Tom builds AI systems that take the repetitive work off a team's plate so the people can spend their time on people. Before Connected Consulting he spent his career in enterprise sales, ranked the number one rep out of more than 3,800 worldwide at LinkedIn and closing over $100 million across accounts like Google, Microsoft, and JP Morgan. Today he is recognized as an agentic workflow thought leader, building AI-native systems that run real operations end to end.
He is also a Hoosier. Tom came to Indiana University as a Big Ten track and field athlete, and when his family lost their home during his junior year he kept working, finished his degree, and later earned his MBA. That blend of enterprise rigor and ground-level grit shapes every build: start with the real workflow, automate what never should have been manual, and keep a person on the decisions that matter.
Amber leads career and outcomes strategy as a placement executive.

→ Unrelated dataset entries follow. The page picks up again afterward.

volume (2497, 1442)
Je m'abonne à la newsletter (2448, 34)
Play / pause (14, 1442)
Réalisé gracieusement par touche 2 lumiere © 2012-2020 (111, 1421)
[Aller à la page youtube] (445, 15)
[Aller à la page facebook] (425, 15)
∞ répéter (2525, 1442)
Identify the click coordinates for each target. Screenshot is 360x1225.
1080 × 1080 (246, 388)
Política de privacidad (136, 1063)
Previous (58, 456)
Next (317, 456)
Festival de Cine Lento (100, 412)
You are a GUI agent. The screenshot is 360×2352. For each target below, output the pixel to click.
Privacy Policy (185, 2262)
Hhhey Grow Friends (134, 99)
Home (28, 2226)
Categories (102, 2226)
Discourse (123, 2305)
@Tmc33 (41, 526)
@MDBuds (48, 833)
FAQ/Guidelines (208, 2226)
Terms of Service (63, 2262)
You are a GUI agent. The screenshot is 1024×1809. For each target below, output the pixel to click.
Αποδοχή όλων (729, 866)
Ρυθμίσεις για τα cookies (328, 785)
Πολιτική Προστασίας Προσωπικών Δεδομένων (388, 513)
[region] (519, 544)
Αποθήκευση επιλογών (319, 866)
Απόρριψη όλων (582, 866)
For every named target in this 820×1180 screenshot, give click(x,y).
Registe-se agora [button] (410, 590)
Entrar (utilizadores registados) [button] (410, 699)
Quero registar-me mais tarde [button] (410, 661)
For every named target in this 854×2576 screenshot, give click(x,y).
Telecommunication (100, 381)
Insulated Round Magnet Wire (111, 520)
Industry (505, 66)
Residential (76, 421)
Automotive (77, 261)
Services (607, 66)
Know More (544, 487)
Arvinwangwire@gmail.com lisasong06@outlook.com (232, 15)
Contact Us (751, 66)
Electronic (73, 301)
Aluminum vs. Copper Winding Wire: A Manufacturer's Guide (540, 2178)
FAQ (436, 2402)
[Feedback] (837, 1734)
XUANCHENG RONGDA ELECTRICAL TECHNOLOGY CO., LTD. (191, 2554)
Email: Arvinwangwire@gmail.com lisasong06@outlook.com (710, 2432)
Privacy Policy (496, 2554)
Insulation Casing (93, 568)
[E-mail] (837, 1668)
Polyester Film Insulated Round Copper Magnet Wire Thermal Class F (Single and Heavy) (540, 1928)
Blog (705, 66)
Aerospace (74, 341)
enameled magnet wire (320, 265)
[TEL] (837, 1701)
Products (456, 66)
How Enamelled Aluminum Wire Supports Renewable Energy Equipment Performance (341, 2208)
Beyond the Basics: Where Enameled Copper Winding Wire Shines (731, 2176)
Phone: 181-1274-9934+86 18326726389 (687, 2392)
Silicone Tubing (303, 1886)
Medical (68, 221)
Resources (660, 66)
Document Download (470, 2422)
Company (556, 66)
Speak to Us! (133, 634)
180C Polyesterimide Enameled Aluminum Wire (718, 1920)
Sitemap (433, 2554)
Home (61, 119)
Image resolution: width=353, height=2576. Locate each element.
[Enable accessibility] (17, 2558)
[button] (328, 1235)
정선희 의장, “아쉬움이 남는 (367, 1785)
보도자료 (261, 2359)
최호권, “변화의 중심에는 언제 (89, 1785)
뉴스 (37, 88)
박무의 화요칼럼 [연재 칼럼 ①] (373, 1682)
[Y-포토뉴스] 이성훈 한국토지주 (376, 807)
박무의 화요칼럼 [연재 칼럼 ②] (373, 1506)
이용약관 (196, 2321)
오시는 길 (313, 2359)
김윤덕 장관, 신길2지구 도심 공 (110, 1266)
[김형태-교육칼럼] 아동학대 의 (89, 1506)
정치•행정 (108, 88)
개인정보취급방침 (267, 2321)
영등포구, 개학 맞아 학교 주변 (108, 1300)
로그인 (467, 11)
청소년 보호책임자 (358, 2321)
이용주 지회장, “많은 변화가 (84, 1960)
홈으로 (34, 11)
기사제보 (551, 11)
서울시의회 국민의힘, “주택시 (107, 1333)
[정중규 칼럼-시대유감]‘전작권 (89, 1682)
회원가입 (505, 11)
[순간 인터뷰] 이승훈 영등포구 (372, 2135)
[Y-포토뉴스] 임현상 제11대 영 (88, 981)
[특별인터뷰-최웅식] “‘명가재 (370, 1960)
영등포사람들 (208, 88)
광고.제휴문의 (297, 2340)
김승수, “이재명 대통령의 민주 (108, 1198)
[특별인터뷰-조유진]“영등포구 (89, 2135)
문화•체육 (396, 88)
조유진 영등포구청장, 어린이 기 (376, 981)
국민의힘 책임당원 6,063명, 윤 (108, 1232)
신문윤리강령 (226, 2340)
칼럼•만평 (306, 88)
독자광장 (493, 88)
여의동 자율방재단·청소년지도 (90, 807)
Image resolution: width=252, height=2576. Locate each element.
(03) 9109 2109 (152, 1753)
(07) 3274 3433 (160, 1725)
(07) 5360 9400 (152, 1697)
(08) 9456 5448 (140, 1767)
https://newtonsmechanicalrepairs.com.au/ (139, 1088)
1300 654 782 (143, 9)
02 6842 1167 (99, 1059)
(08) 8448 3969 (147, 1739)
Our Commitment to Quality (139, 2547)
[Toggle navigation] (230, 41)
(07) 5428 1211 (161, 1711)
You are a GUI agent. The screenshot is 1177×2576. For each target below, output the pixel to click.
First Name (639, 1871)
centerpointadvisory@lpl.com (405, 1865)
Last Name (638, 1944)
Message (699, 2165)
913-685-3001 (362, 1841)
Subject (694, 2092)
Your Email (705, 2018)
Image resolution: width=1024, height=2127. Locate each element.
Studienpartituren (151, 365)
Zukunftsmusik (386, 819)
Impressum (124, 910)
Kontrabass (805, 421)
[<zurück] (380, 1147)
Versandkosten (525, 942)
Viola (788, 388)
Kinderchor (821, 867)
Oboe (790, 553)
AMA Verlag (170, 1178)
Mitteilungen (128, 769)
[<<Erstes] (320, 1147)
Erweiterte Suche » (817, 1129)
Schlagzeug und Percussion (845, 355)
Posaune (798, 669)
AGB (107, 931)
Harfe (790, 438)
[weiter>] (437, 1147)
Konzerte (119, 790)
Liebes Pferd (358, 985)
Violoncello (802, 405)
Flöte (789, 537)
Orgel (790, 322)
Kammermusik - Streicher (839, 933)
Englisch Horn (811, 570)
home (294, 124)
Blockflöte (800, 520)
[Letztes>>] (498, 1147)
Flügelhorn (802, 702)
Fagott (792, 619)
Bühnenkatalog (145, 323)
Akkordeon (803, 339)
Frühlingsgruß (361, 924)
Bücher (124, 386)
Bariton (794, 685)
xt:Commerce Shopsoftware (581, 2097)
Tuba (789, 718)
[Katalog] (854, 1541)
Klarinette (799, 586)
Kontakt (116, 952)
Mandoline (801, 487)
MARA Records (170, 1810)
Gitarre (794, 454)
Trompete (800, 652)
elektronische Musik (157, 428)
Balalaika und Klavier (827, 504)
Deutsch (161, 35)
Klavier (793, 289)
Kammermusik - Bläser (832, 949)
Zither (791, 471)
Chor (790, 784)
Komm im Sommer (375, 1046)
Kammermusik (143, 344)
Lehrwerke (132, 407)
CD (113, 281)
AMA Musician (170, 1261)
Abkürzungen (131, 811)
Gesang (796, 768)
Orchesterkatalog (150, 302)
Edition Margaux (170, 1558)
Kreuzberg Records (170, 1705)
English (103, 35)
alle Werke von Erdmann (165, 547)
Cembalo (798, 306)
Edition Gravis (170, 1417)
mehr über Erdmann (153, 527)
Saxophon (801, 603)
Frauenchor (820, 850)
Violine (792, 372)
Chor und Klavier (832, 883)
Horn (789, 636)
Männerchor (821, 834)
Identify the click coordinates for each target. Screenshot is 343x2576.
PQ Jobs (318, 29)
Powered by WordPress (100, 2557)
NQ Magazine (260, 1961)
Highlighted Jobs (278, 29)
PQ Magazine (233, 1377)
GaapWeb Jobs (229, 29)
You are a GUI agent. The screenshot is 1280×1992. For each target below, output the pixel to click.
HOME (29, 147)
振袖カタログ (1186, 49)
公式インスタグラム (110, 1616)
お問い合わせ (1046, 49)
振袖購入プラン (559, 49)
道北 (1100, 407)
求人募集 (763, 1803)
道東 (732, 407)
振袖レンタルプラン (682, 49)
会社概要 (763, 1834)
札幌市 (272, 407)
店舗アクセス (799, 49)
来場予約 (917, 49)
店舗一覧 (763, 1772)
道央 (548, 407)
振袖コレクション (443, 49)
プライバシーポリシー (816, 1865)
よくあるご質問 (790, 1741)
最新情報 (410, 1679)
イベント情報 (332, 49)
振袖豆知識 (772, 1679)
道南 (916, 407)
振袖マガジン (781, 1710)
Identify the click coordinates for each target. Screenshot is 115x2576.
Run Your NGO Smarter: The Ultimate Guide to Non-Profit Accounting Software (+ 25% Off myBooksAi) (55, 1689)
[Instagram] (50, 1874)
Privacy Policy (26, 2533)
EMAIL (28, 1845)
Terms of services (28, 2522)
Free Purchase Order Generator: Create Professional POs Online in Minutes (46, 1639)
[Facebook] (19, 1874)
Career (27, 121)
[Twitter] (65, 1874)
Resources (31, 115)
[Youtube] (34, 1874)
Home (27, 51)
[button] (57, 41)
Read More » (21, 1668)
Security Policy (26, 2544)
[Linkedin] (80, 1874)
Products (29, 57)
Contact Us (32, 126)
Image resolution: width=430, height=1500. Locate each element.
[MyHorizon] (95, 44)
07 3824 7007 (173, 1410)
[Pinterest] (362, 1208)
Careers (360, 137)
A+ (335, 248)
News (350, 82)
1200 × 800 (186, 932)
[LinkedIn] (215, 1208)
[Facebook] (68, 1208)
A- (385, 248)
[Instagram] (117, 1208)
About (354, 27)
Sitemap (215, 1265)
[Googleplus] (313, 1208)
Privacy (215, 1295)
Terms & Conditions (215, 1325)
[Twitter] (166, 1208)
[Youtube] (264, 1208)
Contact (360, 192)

She came up inside the enterprise technology world and built the kind of network that opens doors, and she is fluent in translating raw talent into the language hiring managers and committees actually read.
On a student services engagement that lens is the whole point. The same system that triages tickets also surfaces internships, maps them to the right students, and nudges them to follow through. Amber designs that human layer, the part that turns an automated alert into a student who actually takes the next step. She keeps the work honest about one thing: the technology should serve the person on the other end, never replace them.